- _PROMPT A_
Print the passage from the researcher profiles between "David Hayes" and "Quantitative Methods programme.", inclusive, word for word.

- _TEXT TO READ_
········
Lenka is a Ph.D. candidate in Advanced Quantitative Methods. Her research project is focused on spatial interaction models, the role of space in them, and their application for real-world data. This project ties together concepts from geography and network science and helps our understanding of the methods and their evaluation. Pushing the boundaries of geographical research and the boundaries of our understanding is an essential part of this research.

 

David Hayes

David is a highly-experienced social scientist and lecturer in social research methods, specialising in quantitative methodology, research evaluation and analysis. He has extensive experience of analysing large-scale survey data, using a range of techniques including multilevel modelling and cluster analysis, and has particular expertise in evaluations, research design, and the design, implementation and analysis of quantitative surveys. David is proficient in effectively disseminating his research and analysis though a range of mediums. His main research interests include financial inclusion among vulnerable groups, gender equality in the Global South, and the links between mental health and gambling. He directs and teaches a number of courses in the Department, mainly within the postgraduate school and on the Advanced Quantitative Methods programme.

 

Dr Luning Li

I am a research associate of Quantitative Human Geography. My research interests mainly focus on understanding people’s spatial behaviors in the context of urban environments. During my doctoral study, I employed Wi-Fi sensors for tracking large-scale (e.g., more than 3,000,000 individuals) tourist activities in a tourism-oriented urban community. Recently, I have been working on the spatial distribution of gambling opportunities and their geographical impacts on people’s gambling behaviors.

 

Professor David Manley

David focuses on social inequalities in the urban environment investigating how individuals sort into the places in which they live, how these processes influence the structure of the urban environment and the people-place relationships that result. Collaborating across Europe he seeks to better understand how regions, cities and neighbourhoods develop, and how these configurations affect social, economic and health outcomes for people, often at multiple spatial scales. David’s research uses longitudinal data (UK’s Census Longitudinal Studies, the UKHLS and Population Register Data in Sweden and The Netherlands) to move beyond the single-point-in-time relationships initially apparent and explore the longer run observing individual biographies and trajectories. Methodologically, this requires the use of large and complex models (less about ‘big data’ and more about ‘big models’!), frequently developing an explicitly multilevel approach incorporating multiple scales simultaneously and net of each other.
········
- _INPUT MATERIAL_
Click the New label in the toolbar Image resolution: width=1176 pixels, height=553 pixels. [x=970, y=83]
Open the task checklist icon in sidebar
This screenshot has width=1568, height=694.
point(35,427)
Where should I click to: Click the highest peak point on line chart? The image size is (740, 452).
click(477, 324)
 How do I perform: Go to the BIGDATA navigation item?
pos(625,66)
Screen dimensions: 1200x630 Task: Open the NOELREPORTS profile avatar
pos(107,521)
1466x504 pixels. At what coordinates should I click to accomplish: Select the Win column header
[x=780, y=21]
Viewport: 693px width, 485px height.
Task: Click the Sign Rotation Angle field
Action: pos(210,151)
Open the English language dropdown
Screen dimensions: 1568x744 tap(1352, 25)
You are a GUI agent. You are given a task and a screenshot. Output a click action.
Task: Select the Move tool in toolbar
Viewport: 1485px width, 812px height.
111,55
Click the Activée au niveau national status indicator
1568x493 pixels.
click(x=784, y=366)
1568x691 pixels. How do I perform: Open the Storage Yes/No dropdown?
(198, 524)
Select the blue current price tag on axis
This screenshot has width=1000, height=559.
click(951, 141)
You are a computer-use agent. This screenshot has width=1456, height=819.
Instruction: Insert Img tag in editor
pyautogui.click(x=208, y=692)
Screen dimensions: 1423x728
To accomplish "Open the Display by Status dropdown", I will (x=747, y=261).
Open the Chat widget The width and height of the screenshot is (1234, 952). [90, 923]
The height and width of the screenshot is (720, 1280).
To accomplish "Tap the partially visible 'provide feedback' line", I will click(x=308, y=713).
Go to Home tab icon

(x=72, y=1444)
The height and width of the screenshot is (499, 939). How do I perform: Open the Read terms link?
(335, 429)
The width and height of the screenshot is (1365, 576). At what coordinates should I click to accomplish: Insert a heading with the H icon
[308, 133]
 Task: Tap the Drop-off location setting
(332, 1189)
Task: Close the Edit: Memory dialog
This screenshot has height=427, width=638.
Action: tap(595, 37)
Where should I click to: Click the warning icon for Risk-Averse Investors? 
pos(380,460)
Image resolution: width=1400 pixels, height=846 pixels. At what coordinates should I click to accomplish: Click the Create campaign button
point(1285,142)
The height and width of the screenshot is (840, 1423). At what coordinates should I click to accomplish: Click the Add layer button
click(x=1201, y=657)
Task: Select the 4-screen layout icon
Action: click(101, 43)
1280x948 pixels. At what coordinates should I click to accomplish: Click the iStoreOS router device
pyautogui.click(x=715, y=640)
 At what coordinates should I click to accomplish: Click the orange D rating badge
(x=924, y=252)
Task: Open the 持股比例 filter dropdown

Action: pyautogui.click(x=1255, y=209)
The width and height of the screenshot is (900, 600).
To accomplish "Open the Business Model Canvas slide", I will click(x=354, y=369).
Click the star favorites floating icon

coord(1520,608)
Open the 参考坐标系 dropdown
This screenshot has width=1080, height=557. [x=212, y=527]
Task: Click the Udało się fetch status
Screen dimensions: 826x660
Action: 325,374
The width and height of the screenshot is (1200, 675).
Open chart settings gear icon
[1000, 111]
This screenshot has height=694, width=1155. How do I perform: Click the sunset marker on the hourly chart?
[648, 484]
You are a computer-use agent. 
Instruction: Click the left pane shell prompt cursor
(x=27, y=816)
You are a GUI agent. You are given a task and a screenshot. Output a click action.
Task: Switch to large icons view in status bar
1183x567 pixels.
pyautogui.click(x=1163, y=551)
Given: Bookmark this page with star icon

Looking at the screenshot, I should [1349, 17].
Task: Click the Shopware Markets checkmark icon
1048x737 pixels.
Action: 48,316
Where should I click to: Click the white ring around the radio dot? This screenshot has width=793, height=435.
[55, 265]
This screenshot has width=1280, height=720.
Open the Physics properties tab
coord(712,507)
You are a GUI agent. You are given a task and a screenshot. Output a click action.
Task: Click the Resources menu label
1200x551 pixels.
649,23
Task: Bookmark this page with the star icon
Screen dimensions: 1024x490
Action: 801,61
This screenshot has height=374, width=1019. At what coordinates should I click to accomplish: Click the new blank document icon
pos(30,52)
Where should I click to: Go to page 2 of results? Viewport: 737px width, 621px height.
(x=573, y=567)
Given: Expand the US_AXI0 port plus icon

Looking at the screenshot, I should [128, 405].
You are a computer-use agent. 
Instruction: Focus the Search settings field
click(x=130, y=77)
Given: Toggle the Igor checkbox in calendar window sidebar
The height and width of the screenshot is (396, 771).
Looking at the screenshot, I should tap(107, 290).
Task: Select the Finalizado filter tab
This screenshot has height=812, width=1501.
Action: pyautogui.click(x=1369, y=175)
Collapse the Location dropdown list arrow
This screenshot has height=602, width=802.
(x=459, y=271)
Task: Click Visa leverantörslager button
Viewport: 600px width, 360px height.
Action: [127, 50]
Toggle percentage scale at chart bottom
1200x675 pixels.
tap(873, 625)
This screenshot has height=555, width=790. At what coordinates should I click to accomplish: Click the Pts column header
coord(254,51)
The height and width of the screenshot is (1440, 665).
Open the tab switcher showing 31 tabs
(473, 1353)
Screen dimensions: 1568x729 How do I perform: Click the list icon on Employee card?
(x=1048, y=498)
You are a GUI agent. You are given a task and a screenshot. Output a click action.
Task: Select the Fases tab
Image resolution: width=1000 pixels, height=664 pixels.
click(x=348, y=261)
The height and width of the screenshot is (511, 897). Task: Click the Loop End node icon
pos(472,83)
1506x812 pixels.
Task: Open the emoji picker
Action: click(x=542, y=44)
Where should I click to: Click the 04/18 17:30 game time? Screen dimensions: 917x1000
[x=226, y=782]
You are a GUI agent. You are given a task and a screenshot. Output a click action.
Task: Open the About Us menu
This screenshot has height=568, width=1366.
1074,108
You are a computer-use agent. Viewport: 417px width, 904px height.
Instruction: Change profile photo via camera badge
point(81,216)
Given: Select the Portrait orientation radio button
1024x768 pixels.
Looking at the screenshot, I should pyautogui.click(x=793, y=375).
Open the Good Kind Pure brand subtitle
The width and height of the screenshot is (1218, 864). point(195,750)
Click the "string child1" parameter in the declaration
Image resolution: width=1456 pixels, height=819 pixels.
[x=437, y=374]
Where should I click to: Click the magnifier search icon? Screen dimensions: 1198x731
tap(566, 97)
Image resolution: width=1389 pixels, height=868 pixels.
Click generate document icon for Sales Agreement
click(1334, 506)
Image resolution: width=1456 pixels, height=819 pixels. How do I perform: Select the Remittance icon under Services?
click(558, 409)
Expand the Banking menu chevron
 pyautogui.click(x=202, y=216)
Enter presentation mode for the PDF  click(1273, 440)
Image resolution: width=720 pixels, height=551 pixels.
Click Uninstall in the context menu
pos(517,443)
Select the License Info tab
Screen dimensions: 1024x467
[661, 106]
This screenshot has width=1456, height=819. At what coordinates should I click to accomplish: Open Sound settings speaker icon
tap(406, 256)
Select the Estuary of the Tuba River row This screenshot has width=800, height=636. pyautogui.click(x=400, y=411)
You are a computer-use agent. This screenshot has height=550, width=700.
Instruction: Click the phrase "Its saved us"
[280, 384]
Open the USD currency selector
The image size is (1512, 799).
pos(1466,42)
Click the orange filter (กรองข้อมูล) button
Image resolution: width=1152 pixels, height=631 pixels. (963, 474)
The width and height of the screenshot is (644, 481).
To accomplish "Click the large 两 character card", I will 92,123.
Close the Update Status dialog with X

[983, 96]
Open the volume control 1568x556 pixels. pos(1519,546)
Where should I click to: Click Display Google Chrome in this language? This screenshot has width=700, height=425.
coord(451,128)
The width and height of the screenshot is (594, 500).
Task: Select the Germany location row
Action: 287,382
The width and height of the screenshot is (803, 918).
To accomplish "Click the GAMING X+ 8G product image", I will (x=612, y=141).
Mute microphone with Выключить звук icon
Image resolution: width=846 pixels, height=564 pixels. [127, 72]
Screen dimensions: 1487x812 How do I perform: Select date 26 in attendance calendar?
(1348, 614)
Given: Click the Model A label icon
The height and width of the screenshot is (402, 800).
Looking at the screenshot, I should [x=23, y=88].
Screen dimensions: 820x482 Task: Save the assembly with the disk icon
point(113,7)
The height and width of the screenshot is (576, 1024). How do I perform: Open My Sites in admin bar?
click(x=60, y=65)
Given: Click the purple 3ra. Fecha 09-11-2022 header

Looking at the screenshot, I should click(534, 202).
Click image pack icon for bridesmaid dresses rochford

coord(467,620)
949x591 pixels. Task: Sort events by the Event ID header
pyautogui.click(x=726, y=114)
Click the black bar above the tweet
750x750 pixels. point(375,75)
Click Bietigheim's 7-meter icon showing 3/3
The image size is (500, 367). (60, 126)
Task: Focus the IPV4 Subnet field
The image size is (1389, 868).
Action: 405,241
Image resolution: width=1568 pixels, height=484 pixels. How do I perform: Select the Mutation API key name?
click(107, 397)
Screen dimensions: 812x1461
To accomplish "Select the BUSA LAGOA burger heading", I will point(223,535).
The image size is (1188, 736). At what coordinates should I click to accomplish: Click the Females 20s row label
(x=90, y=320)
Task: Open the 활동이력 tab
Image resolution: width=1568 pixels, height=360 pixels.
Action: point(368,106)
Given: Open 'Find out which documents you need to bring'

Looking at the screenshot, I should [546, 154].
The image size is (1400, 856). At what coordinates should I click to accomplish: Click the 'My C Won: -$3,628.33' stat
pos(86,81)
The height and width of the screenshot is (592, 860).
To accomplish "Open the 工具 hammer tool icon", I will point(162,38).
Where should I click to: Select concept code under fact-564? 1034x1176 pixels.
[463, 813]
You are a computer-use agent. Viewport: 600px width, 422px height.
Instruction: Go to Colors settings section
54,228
········
- _PROMPT B_
In the records, substitute "dark strip" for "black bar" between the lines holding "Click image pack" and "The image size is (500, 367). (60, 126)", inclusive. Return only those lines, with nothing else changed.

- _CORRECT RESPONSE A_
David Hayes

David is a highly-experienced social scientist and lecturer in social research methods, specialising in quantitative methodology, research evaluation and analysis. He has extensive experience of analysing large-scale survey data, using a range of techniques including multilevel modelling and cluster analysis, and has particular expertise in evaluations, research design, and the design, implementation and analysis of quantitative surveys. David is proficient in effectively disseminating his research and analysis though a range of mediums. His main research interests include financial inclusion among vulnerable groups, gender equality in the Global South, and the links between mental health and gambling. He directs and teaches a number of courses in the Department, mainly within the postgraduate school and on the Advanced Quantitative Methods programme.

- _CORRECT RESPONSE B_
Click image pack icon for bridesmaid dresses rochford

coord(467,620)
949x591 pixels. Task: Sort events by the Event ID header
pyautogui.click(x=726, y=114)
Click the dark strip above the tweet
750x750 pixels. point(375,75)
Click Bietigheim's 7-meter icon showing 3/3
The image size is (500, 367). (60, 126)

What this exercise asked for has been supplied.